• **TASK DIRECTIONS**
Return the lines below that carry the word "agent".

• **RECORDS SUPPLIED**
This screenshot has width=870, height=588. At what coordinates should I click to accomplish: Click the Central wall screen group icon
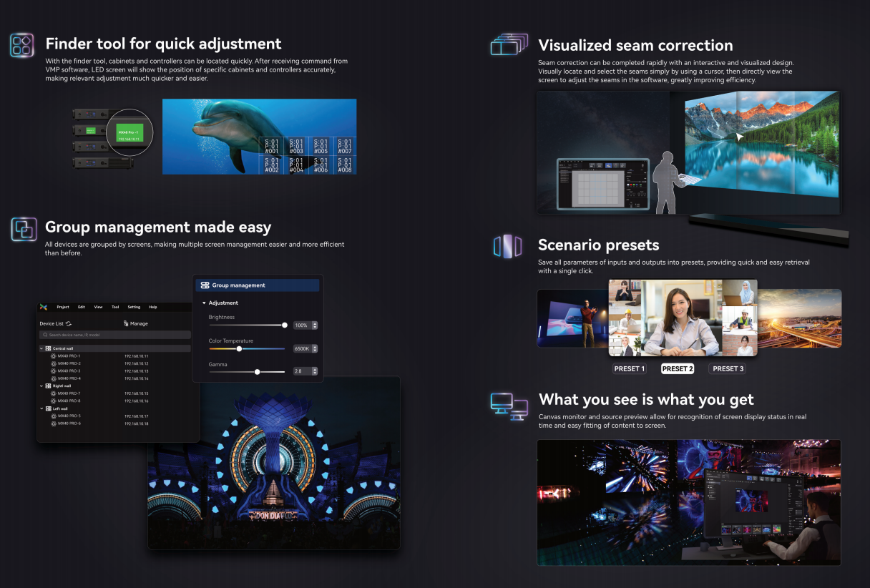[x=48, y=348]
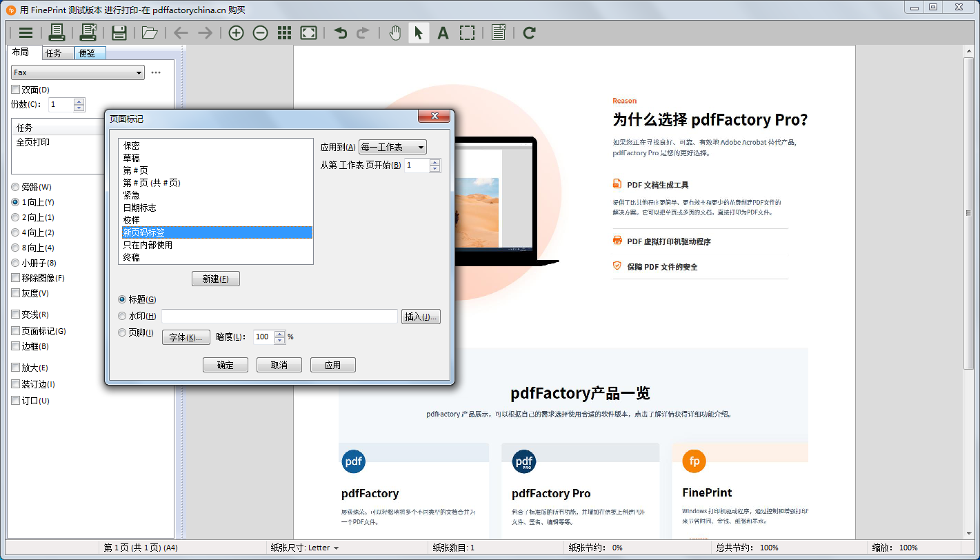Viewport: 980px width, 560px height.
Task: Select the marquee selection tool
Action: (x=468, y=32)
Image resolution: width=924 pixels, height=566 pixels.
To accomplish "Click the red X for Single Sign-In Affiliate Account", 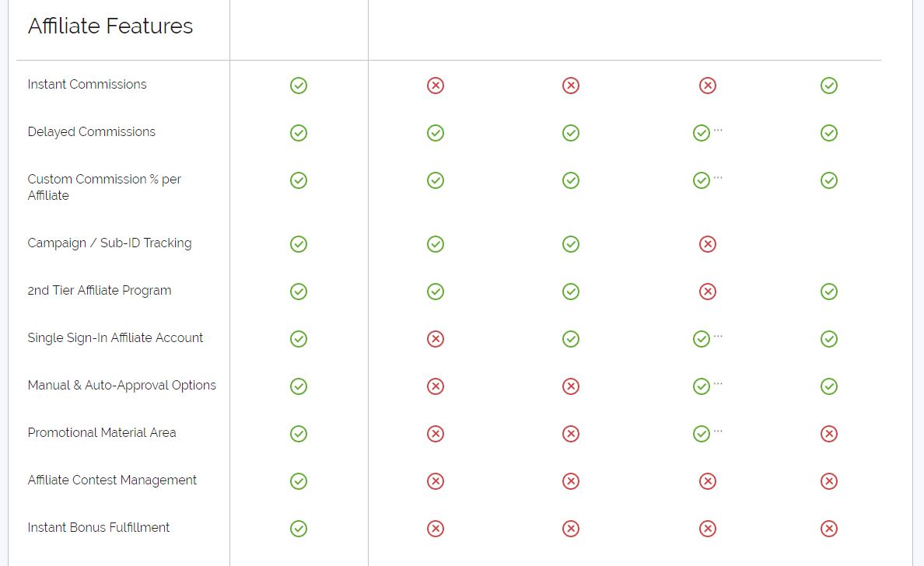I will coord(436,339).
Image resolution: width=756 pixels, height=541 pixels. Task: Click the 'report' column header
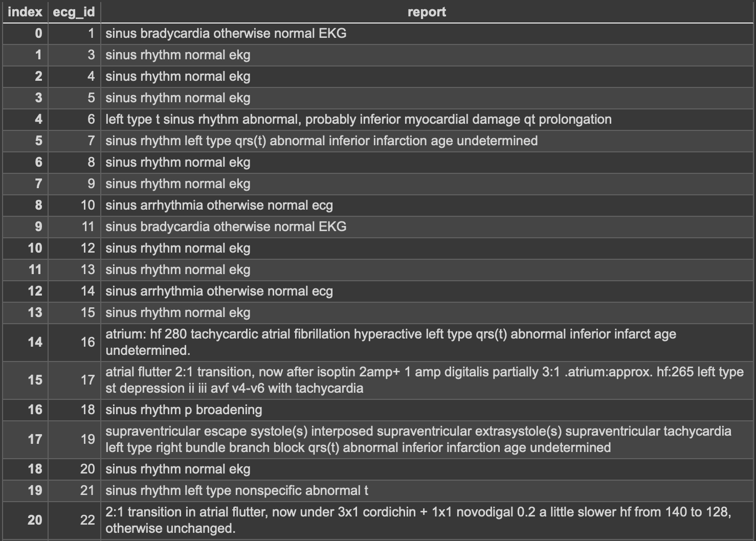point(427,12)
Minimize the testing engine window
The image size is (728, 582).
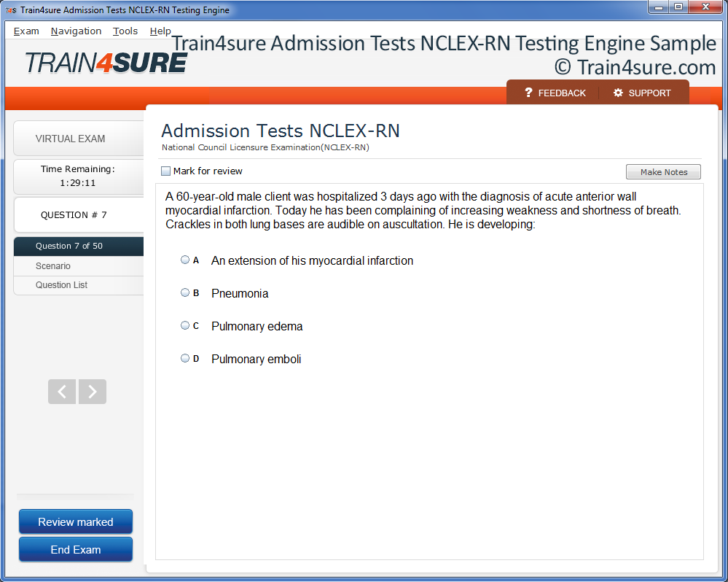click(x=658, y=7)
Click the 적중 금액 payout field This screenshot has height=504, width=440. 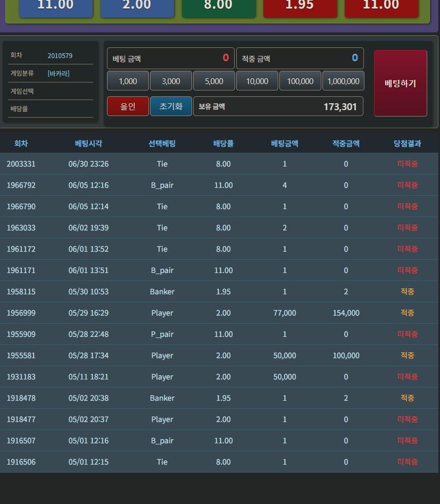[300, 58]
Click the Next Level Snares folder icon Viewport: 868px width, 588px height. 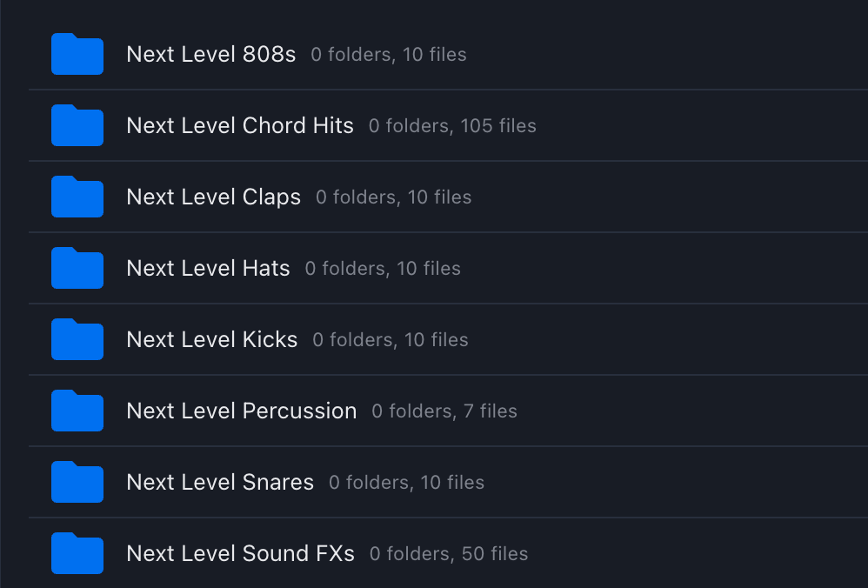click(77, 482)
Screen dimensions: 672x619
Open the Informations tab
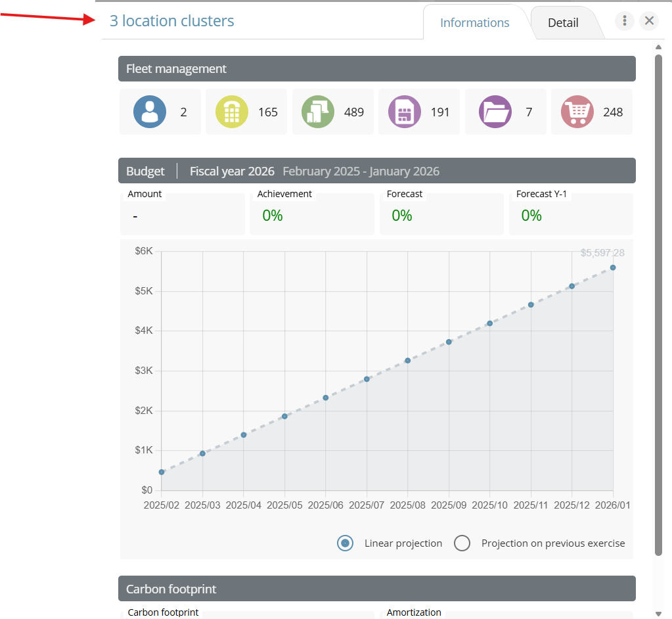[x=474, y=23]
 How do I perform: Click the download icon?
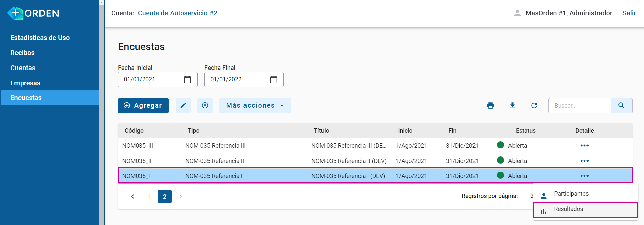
--
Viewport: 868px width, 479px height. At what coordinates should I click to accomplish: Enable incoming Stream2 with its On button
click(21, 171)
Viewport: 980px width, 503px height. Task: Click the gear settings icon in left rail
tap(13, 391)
---
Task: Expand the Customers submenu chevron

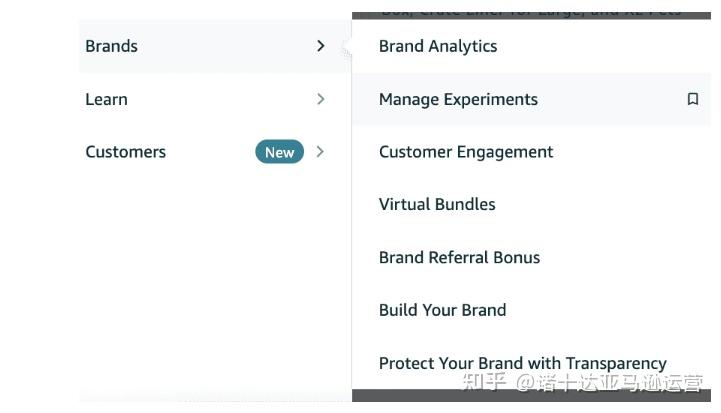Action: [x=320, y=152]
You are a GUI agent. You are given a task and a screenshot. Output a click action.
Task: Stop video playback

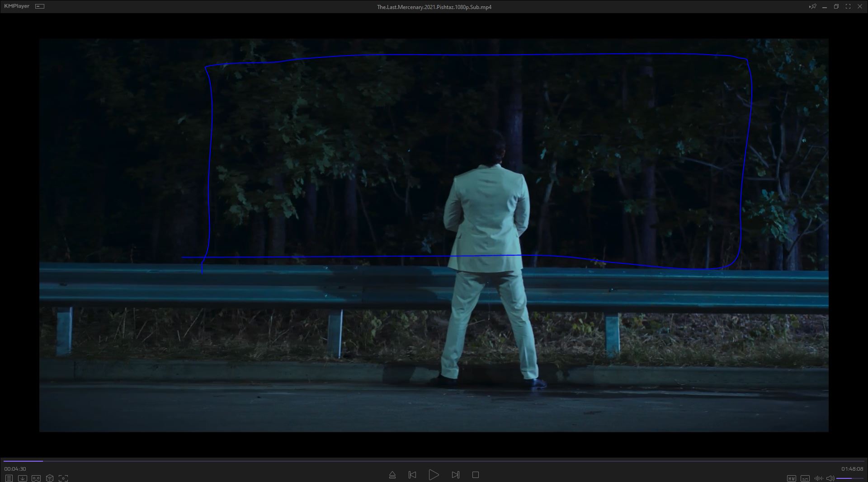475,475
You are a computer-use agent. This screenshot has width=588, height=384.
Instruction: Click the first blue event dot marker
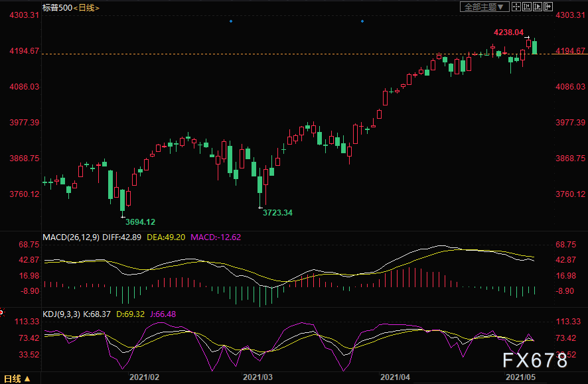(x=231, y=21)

• **RESULT**
You are a GUI agent. You are given a task and a screenshot. Output a click action.
You are a computer-use agent. This screenshot has width=588, height=384.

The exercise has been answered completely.